Foster Public Safety and Civil Rights

  • Traffic Safety for All (HB 1513/SB 5572) would end stops for non-moving traffic violations, to reduce disproportionate impacts on communities of color.
  • AG Investigations and Reforms (HB 1445) would empower the Attorney General’s office to take action on systemic civil rights violations at law enforcement agencies.
  • Independent Prosecutor (HB 1579) would create a state office to ensure fair and transparent prosecutions.
  • Nothing About Us Without Us (HB 1541/SB 5616) would ensure meaningful participation from people with direct lived experience on statutorily created or mandated state committees.
  • Support indigenous communities in WA (HB 1332) by implementing Since Time Immemorial curriculum (HB 1332) and Missing & Murdered Indigenous Women & People Task Force funding requests.
  • Increase Security Grants funding for non-profits and faith communities ($3 million budget ask)
  • Prevent gun violence via permit-to-purchase (HB 1902/SB 6004), lost/stolen firearms (HB 1903), dealer responsibility (HB 2118), limit bulk purchases (HB 2054), and community intervention bills.
  • Bias Incidents Hotline (SB 5427) to support people impacted by hate crimes and bias incidents.

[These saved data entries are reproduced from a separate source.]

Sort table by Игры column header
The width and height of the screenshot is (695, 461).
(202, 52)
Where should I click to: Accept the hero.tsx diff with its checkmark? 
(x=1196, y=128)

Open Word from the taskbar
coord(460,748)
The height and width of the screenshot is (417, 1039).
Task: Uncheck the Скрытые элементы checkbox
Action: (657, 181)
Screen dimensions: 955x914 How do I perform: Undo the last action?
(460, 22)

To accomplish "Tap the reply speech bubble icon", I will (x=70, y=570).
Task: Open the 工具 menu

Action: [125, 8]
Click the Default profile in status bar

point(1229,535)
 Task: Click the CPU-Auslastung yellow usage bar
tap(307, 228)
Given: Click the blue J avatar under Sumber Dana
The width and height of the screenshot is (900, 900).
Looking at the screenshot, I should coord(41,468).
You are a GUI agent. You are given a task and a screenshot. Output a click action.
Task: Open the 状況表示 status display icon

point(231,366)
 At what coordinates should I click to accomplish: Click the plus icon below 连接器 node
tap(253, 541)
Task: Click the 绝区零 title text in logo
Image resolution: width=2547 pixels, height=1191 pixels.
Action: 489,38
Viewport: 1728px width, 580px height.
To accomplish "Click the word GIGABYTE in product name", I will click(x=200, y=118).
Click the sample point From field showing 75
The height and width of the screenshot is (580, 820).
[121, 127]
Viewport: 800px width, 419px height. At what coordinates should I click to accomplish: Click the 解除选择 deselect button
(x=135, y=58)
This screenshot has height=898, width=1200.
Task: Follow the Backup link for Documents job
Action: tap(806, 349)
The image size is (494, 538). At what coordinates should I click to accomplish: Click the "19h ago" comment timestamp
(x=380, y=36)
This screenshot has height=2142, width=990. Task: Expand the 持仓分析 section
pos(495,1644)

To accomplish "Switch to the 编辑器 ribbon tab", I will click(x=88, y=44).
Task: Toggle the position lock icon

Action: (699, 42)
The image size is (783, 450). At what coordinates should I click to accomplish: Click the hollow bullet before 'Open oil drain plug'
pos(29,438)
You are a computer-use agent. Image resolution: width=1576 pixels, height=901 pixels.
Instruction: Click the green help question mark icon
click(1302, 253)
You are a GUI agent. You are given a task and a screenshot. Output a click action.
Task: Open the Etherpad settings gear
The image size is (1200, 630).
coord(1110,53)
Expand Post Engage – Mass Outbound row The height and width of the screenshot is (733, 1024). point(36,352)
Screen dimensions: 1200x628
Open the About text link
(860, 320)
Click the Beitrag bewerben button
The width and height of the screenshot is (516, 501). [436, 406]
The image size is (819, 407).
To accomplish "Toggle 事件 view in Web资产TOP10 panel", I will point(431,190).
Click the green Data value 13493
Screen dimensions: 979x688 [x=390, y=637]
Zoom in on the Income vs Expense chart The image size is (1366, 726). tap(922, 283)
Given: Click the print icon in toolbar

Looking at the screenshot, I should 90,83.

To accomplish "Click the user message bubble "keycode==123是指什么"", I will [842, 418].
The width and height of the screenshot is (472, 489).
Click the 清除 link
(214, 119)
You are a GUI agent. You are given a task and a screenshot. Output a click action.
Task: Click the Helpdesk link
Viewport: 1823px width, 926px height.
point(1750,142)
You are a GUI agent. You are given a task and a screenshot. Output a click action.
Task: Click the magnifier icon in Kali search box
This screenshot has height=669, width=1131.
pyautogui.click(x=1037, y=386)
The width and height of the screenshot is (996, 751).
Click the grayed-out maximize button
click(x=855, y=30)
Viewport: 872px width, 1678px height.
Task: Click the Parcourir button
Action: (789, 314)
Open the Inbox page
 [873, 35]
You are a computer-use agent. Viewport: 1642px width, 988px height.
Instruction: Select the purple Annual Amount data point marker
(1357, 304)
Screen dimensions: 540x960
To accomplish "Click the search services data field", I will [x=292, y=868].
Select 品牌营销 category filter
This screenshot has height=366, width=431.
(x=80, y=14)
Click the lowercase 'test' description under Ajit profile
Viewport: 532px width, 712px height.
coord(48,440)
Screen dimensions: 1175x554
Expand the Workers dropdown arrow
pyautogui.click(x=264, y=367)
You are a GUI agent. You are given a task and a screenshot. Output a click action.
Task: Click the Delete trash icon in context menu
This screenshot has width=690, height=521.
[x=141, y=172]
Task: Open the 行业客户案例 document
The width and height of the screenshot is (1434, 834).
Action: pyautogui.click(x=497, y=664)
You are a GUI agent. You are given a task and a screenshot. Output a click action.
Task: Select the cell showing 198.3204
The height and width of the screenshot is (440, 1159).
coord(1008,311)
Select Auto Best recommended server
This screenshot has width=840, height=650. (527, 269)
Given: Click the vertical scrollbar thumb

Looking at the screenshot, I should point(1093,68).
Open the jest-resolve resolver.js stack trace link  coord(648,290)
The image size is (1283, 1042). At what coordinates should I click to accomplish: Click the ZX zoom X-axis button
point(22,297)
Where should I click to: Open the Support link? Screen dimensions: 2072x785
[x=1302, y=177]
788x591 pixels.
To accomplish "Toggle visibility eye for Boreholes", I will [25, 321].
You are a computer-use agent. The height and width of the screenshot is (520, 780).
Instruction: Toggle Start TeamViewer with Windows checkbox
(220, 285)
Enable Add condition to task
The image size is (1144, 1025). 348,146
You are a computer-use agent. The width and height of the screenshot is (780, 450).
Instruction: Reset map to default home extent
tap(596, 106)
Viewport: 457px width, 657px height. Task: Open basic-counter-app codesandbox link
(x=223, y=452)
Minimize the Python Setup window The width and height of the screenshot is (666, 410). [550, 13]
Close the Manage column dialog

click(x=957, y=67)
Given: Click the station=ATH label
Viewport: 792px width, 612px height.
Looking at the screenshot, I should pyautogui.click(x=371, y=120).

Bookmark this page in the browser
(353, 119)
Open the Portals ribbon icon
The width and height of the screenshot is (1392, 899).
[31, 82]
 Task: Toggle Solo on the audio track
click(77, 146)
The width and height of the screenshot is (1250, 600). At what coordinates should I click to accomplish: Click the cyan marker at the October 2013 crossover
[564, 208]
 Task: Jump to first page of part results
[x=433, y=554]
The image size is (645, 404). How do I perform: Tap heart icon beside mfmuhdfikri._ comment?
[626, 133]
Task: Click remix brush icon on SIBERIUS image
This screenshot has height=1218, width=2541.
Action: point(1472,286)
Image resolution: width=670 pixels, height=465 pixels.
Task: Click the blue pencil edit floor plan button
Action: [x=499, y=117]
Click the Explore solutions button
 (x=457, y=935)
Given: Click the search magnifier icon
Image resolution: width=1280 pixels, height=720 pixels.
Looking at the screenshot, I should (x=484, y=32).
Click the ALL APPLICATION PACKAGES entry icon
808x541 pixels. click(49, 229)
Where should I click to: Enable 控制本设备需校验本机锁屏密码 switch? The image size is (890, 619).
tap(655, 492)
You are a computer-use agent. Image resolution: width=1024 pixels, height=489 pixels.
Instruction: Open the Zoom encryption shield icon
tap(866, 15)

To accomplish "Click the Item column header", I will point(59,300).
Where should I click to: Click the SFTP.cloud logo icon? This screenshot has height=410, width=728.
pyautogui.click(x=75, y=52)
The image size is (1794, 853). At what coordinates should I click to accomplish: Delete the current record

Expand Access to Health Care

  • Keep Our Care Act (HB 1263/SB 5241) would ensure that health entity consolidations improve rather than harm access to affordable, quality health care in a community, including gender-affirming and reproductive healthcare.
  • Coordinate Regional Behavioral Crisis Response and Suicide Prevention Services/988 (SB 6251)
  • Increase Access to Behavioral/Mental Health Care (HB 1946) would create a Health Corps Behavioral Health Scholarship Program with graduates working in underserved area
  • Increase availability of youth mental health services and wrap-around support (SB 5853) creating 23-hour crisis response centers for minors, (HB 2239, & HB 1929/SB 6050) supporting student well being through social-emotional skills and supporting those following inpatient BHT, plus budget asks for youth behavioral health.